天然のイソキノリン系アルカロイドであるベルベリンは、漢方薬として使用されており、最近では気分障害の治療にも効果があることがわかっていた。さらに、ベルベリンは中枢神経系の神経伝達物質とその受容体系を調節する。しかし、その作用機序の詳細は不明のままである。本稿では,気分障害に対するベルベリンの薬理作用についてまとめた。したがって、気分障害の治療への応用の可能性に役立つ可能性がある。

キーワード

不安、ベルベリン、双極性障害、うつ病、機序、薬理

1. はじめに

気分障害は、世界中の何百万人もの患者に影響を及ぼす、一般的で慢性的な再発性の精神疾患である1, 2。3,4 しかしながら、複雑な病態生理のために、臨床症状の完全寛解が達成されることはまれである。さらに、多くの抗うつ薬には、眠気、口渇、頭痛、吐き気、性機能障害などの重篤な副作用がある5,6 。

ベルベリンは漢方薬として用いられる生薬であり、最近では気分障害を緩和することが多くの方法で示されている7,8 。本論文では、様々な気分障害の治療におけるベルベリンの薬理学的効果に関する文献をレビューする。

我々は、ベルベリンの複数の薬理作用を媒介する根底にあるメカニズムと経路に焦点を当てる。気分障害に対するベルベリンの適用可能性についても、このレビューで議論する。

2. ベルベリン

ベルベリンは天然のイソキノリン系アルカロイドで、伝統的な漢方薬として広く用いられている。
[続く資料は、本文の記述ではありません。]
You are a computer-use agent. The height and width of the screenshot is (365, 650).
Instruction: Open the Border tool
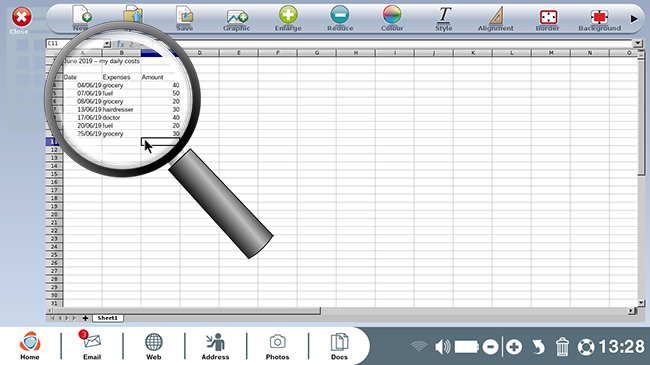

9 ベルベリンは、ベルベリス・ハイドラスティス・カナデンシス(Goldenenseal)ザンソーリヒザ・シンプリシスマ(Yellow root)ペロデンドロン・アヌレセス(Amur cork tree)コプトシス・チナシス(Coptis chinensis)チノスポラ・コルディフォリア(Tinospora cordifolia)アルゲモネ・メキシカナ(Argemone mexicana)カリフォルニア・ケシ(Eschscholzia californica)など、いくつかの生薬種から単離されている10。

しかし、バイオアベイラビリティーが低いため、用途や開発が制限されている。11 強烈な黄色の粉末で、無臭、特徴的なアルカロイドの苦味がある。水やエタノールにはわずかに溶け、メタノールにはほとんど溶けない。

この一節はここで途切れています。